The Beethoven Festival is brought to a close Feb. 23 with Beethoven's most popular song, " Ode to Joy," performed by the community choir. The University of Oklahoma Crouse Quartet returns to USAO for a Beethoven string quartet; the " Adagio" from " Kreutzer Sonata" features Waldman on solo violin with Kuleshova on piano. Katie Davis, assistant professor of drama, will prelude the piece with readings from " Kreutzer Sonata" by Leo Tolstoy. The evening begins at 7:30 p.m. in the Davis Hall Theatre.
The weeklong festivals, also known as " The Five B's," feature Yuval Waldman as both performer and director of music for the event.
Waldman said he is excited about the week's final concert. " The whole idea is to create community outreach," he said.
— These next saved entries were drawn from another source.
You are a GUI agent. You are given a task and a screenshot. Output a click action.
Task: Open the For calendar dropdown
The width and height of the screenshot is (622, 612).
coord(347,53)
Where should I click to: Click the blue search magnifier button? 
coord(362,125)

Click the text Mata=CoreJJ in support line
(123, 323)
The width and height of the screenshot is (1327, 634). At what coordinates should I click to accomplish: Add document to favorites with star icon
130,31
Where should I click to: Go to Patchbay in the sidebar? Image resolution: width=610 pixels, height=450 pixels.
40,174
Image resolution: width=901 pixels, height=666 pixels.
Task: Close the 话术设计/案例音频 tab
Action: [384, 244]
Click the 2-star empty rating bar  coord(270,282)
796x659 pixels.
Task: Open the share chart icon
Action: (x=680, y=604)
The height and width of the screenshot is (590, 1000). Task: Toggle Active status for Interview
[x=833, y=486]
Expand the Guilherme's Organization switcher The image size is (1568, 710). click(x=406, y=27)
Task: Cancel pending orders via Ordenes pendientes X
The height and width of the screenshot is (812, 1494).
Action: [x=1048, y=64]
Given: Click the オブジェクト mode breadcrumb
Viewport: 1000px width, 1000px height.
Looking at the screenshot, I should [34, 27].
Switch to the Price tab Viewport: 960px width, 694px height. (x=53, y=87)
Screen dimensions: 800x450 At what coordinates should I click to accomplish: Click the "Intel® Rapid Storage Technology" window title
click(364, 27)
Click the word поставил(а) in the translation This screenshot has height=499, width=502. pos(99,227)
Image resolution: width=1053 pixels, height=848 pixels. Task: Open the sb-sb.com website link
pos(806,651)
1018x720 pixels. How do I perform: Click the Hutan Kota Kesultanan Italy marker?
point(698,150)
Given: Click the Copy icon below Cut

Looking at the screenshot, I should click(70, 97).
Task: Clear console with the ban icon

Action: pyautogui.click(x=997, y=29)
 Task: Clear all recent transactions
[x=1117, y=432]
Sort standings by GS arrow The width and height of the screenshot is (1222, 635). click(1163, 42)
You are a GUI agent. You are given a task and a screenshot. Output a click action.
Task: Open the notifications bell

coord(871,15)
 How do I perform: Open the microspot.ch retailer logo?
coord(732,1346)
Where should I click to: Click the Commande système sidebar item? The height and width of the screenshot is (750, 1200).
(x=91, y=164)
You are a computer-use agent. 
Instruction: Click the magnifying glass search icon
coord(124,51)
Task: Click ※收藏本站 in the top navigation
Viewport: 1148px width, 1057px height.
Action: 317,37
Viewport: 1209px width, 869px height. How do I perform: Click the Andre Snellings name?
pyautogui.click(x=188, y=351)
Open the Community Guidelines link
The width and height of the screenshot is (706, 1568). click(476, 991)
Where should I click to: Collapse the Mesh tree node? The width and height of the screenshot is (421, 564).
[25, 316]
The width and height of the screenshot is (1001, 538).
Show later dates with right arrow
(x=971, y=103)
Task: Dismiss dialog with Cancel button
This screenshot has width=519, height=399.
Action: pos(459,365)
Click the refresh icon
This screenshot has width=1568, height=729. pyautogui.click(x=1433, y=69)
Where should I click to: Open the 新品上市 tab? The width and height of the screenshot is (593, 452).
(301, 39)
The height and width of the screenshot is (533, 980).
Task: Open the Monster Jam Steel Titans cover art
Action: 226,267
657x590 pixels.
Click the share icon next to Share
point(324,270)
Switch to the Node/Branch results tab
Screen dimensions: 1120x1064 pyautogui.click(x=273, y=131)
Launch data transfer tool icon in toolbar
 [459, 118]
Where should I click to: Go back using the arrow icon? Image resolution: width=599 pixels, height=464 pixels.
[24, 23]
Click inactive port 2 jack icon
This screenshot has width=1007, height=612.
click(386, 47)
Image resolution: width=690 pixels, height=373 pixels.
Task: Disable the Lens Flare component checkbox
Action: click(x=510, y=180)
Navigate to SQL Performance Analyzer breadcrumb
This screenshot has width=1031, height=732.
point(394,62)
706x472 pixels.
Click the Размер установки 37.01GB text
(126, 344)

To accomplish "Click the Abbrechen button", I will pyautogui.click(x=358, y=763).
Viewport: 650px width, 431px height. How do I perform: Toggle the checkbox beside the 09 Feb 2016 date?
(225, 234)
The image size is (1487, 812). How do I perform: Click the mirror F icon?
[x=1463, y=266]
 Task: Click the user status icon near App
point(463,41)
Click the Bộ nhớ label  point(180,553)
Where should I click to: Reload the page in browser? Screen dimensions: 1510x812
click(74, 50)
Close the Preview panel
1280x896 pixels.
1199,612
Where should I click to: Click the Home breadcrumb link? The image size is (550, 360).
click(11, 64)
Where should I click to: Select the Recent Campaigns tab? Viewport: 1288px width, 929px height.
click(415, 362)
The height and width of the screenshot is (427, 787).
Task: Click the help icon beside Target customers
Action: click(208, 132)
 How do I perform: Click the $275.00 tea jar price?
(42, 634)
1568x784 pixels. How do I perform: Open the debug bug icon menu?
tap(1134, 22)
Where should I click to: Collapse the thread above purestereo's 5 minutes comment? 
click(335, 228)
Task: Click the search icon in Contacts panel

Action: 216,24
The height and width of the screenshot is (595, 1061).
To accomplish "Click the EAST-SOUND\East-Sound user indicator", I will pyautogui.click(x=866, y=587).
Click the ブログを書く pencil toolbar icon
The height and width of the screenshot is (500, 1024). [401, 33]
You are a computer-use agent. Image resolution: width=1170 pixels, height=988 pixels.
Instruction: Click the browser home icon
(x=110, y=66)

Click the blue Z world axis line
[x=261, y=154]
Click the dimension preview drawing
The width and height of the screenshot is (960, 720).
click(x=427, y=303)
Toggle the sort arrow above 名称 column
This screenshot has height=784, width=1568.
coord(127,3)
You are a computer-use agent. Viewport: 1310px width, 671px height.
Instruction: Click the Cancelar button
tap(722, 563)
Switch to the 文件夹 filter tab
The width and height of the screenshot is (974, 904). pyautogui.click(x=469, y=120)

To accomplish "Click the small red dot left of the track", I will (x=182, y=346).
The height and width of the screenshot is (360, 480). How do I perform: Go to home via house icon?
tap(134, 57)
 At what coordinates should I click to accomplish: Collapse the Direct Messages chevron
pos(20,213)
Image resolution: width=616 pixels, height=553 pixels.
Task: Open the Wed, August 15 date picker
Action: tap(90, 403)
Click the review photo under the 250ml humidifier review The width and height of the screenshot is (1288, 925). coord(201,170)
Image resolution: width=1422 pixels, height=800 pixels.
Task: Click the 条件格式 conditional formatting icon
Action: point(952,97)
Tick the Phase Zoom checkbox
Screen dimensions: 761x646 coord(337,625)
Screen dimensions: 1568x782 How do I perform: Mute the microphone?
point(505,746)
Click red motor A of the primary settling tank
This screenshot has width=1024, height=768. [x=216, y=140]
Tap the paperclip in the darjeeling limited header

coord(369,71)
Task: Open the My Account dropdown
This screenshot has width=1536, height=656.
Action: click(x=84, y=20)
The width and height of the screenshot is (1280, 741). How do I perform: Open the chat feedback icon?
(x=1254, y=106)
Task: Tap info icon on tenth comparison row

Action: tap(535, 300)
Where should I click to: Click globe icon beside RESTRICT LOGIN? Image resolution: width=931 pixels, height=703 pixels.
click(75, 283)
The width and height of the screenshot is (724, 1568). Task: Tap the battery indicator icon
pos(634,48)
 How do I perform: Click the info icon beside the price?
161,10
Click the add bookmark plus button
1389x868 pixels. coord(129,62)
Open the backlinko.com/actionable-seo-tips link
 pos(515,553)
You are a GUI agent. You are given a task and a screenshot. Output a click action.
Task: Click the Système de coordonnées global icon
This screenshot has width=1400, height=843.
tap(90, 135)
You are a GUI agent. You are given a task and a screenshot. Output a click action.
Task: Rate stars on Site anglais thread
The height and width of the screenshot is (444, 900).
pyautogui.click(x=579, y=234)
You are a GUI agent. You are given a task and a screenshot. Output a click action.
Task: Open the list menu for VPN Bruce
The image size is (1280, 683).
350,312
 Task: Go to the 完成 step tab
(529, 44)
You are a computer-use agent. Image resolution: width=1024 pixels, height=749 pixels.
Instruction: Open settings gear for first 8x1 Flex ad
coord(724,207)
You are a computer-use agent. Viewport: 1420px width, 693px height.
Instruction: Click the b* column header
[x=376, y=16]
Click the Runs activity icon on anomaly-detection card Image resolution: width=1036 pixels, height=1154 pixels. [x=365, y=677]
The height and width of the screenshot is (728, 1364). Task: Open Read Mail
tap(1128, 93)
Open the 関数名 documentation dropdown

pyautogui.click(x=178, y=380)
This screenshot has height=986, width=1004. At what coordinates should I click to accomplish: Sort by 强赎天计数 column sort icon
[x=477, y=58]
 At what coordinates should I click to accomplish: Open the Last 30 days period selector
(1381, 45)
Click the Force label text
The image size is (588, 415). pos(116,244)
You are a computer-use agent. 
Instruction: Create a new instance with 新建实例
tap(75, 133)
The Russian-born Israeli musician has performed across the globe as a soloist with major orchestras in concerts and on radio and television. In addition to acclaim for his performances of standard repertory, Waldman is well known for his thoughtful and stylish performances and recordings of Baroque music, both as a violinist and as a conductor. He has championed rarely performed 19th century masterpieces and has commissioned and premiered numerous works by contemporary American and Israeli composers.
Some of Waldman's career highlights include conducting on the Congressional steps in Washington, D.C. in a memorial concert on September 11, 2002, welcoming the millennium in a Benedictine monastery in Rome, celebrating the 50th anniversary of the State of Israel in Moscow and conducting Bach's " Mass in B Minor" for Portuguese villagers in Madeira.